*Task prompt*
Go to the line containing "Open the Scavenging ooze listing title" and retype it and every later line exactly as written, up to the last line of the entries. Keep pictures out.

Content starts

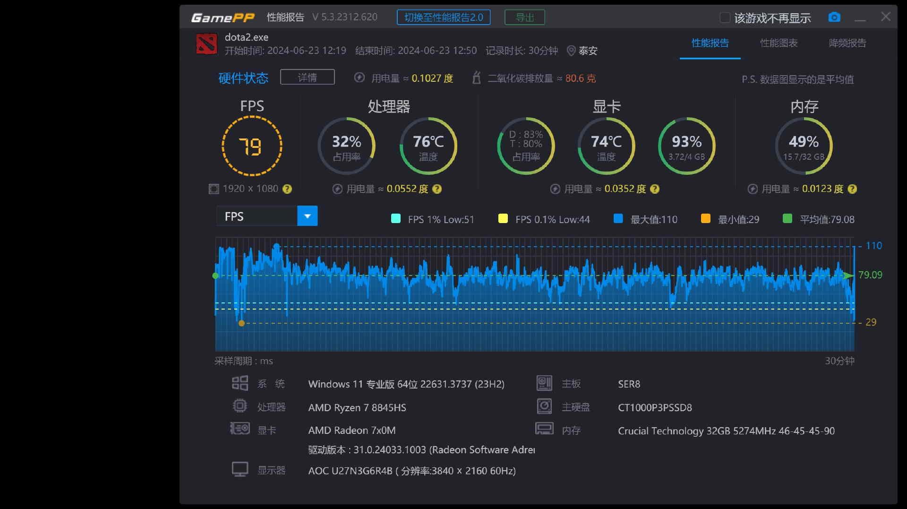Open the FPS chart type dropdown arrow

click(307, 216)
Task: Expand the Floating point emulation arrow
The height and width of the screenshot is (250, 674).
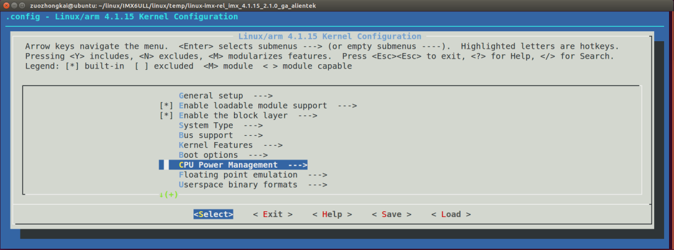Action: [x=318, y=175]
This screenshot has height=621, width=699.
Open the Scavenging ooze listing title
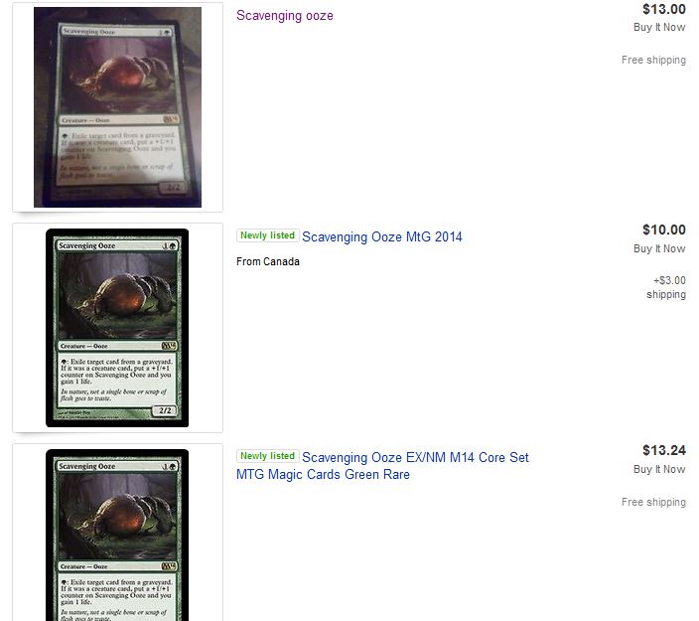pos(284,16)
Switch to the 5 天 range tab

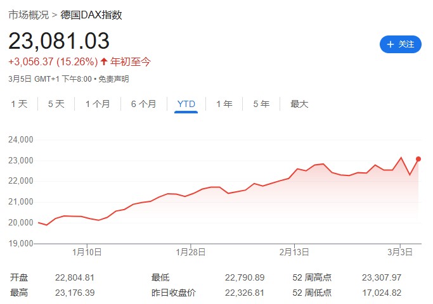[x=56, y=104]
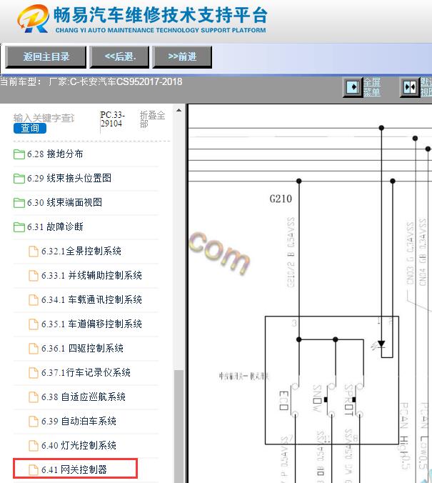This screenshot has height=483, width=432.
Task: Open 6.40 灯光控制系统 document
Action: 79,445
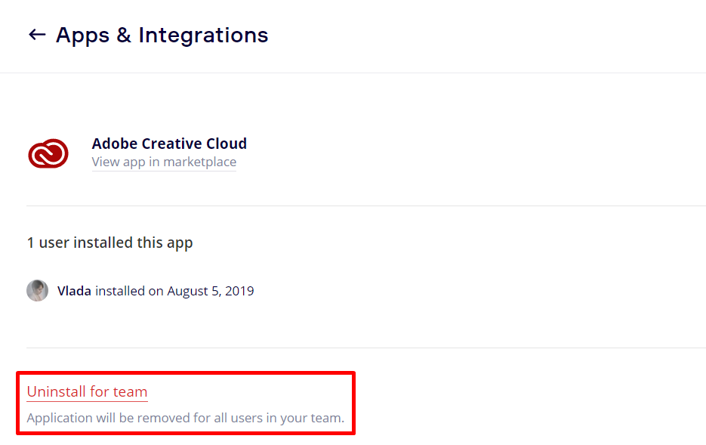This screenshot has height=445, width=706.
Task: Click the word "Integrations" in the title
Action: [x=203, y=35]
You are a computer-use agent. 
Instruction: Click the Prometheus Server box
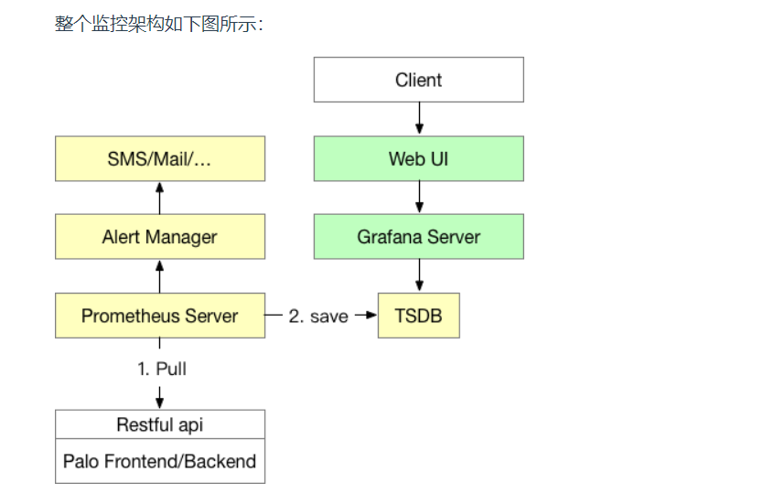click(160, 316)
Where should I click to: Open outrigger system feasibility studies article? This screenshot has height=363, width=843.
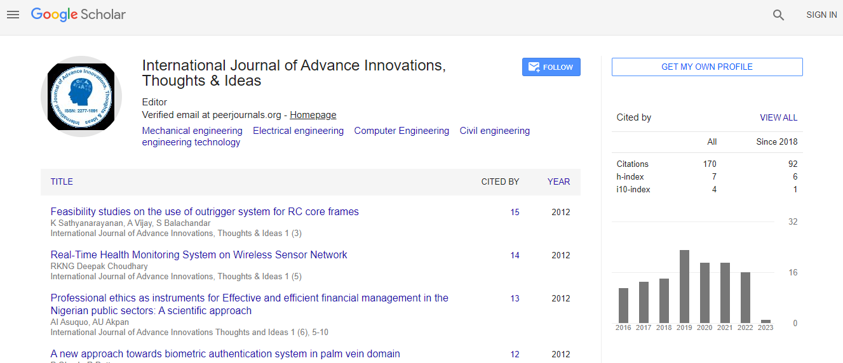click(205, 211)
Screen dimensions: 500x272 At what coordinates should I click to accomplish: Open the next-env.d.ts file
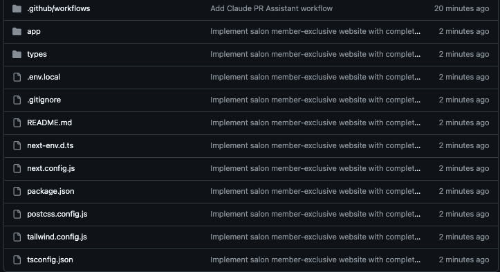50,145
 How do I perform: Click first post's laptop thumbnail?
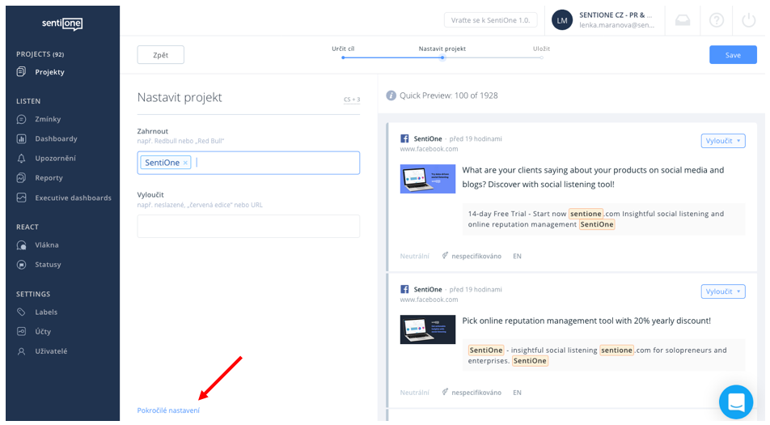tap(428, 179)
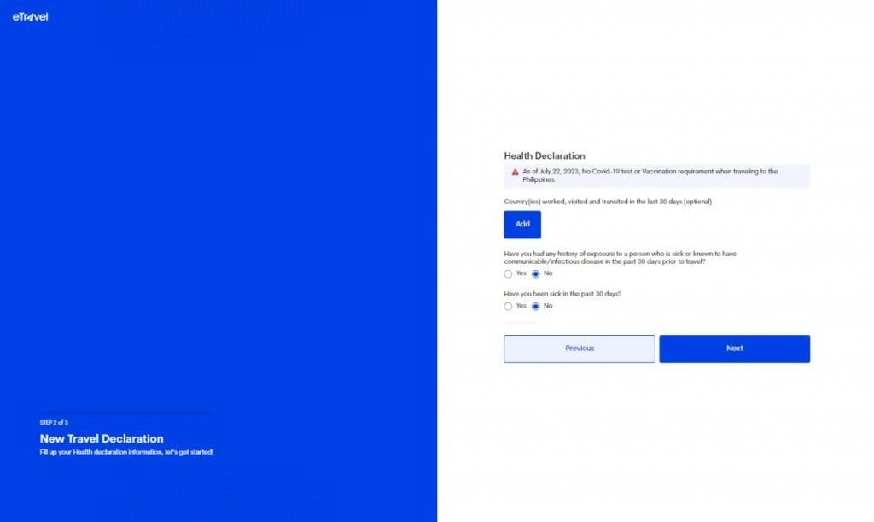Click the Health Declaration heading
The height and width of the screenshot is (522, 874).
(x=544, y=156)

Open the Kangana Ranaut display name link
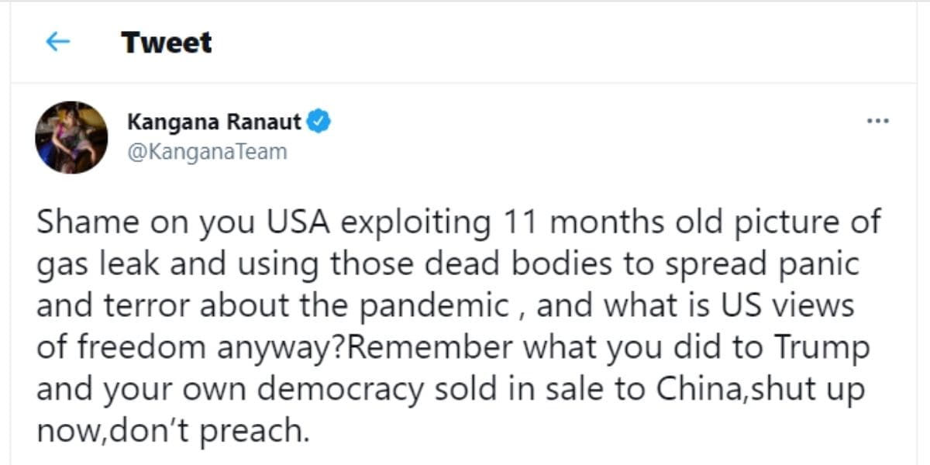(215, 122)
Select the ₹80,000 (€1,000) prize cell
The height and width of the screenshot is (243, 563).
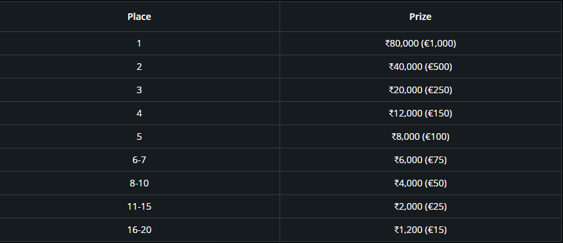click(x=420, y=43)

Content ends

*Problem solution*
Open the Scavenging ooze listing title
pos(284,16)
Switch to the 5 天 range tab

[x=56, y=104]
This screenshot has height=483, width=432.
Task: Open 6.40 灯光控制系统 document
Action: 79,445
This screenshot has height=445, width=706.
Task: Click the word "Integrations" in the title
Action: [x=203, y=35]
You are a computer-use agent. 
Instruction: Click the Prometheus Server box
click(160, 316)
Where should I click to: Open outrigger system feasibility studies article? This screenshot has height=363, width=843.
click(205, 211)
Screen dimensions: 500x272 At what coordinates should I click to accomplish: Open the next-env.d.ts file
50,145
 How do I perform: Click first post's laptop thumbnail?
tap(428, 179)
Click the Health Declaration heading
The height and width of the screenshot is (522, 874).
(x=544, y=156)

Open the Kangana Ranaut display name link
(215, 122)
Select the ₹80,000 (€1,000) prize cell
The height and width of the screenshot is (243, 563).
click(x=420, y=43)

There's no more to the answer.